SFA professor says teaching 9/11 to younger generations presents unique challenges
NACOGDOCHES, Texas (KTRE) - The memory of 9/11 has remained with many Americans. However, some educators say that there are challenges in attempting to teach about that day to younger generations who have no memory of it.
For the 20-something or younger students on college campuses, remembering 9-11 is impossible.
“Yeah, nothing,” said history major Mary Piro, with fellow student, Hunter Bailey agreeing.
They were only months old when 9/11 happened. Their earliest recollections started with family and kids shows.
“My family went to New York in August of 2001 and there are pictures of my siblings in front of the trade center,” said Piro. Bailey added, “And like on 9/11 there would be like an informational education program that would come on like on Cartoon Network or Nickelodeon.”
Later the two went to the same Texas high school together. Texas is one of 14 states that require 9/11 instruction in public schools.
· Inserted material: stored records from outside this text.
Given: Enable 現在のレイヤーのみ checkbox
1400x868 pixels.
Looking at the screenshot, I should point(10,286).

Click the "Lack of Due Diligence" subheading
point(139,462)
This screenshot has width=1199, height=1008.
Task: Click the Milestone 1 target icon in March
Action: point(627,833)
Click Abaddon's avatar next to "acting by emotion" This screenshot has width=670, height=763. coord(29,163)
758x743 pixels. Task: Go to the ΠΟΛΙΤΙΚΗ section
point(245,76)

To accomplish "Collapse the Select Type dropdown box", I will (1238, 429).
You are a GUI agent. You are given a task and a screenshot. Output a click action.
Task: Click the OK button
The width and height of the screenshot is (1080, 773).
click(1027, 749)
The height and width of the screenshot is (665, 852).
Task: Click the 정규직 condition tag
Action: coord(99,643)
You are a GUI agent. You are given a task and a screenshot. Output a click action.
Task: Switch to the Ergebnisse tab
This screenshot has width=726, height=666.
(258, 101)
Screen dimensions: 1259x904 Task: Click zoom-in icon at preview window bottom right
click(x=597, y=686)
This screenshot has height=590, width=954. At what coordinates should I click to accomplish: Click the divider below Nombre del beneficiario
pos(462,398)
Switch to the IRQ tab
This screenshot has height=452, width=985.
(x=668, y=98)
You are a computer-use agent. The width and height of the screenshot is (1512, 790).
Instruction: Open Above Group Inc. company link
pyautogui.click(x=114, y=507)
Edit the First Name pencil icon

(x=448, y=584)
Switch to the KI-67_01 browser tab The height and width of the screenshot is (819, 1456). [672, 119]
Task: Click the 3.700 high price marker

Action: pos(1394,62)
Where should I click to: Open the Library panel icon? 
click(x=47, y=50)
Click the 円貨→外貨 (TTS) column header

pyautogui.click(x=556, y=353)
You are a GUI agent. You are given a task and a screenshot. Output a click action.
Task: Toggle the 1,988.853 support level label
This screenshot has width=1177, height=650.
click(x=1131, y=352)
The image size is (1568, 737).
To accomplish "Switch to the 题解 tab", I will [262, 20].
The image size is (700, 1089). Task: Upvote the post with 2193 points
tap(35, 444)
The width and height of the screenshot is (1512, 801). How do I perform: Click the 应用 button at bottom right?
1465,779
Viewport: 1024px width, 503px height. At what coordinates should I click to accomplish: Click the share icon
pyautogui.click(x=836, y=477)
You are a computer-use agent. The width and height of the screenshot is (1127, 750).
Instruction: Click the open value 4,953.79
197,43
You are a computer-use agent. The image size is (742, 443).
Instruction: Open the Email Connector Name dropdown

Mary said being shown each year footage of the attack on the world trade center was first frightening, and then, ineffective. “I think their intentions were to show us how horrific it was, but when you show that to 14-year-olds continuously it desensitizing them to what they’re seeing,” said Piro. “So after a while it was like, ‘it’s 9/11 again. We’re going to have to watch the video of the man falling from the towers to his death. We’re going to have to see that again’. And you just kind of would block it out. So, I didn’t think it was a very good approach.”
At the college level, 9/11 instruction has evolved, according to SFA history professor Court Carney.
“In 2001 I was actually in the college classroom that night and from that point, for the next few years there was sort of a communal conversation. We all experienced it,” said Carney.
Today, students are taught more of the ‘why’ and ‘how’ of 9/11.
“We are having to do more content, perhaps, than what we would have done 20 years ago,” said Carney.
To convey the emotion and reactions following 9/11, Carney’s teaching tools are record albums and CDs.
Bailey, a musician and music minor gravitated to the CD’s Carney pulled out of a cabinet.
“It is the tool that I go to, to get students engaged,” said the professor.
“At least in our generation, is with music in everything, you know. It just kinda shows exactly the kind of feelings that I have where it’s like this was an event that happened, that was horrible,” said Piro.
“There’s a broad range of genres that have discussed it in some way, in some form within their music, can be a way for people to connect to it in a different way,” said Bailey.
And it’s that connection, no matter how it’s achieved, which makes 9/11 instruction so important for generations to come.
One day soon, Piro and Bailey may themselves be teaching or researching 9/11 for others.
Bailey plans to go to graduate school with the goal of becoming a history professor.
And Mary Piro will also enter graduate school with her future set on becoming a museum researcher.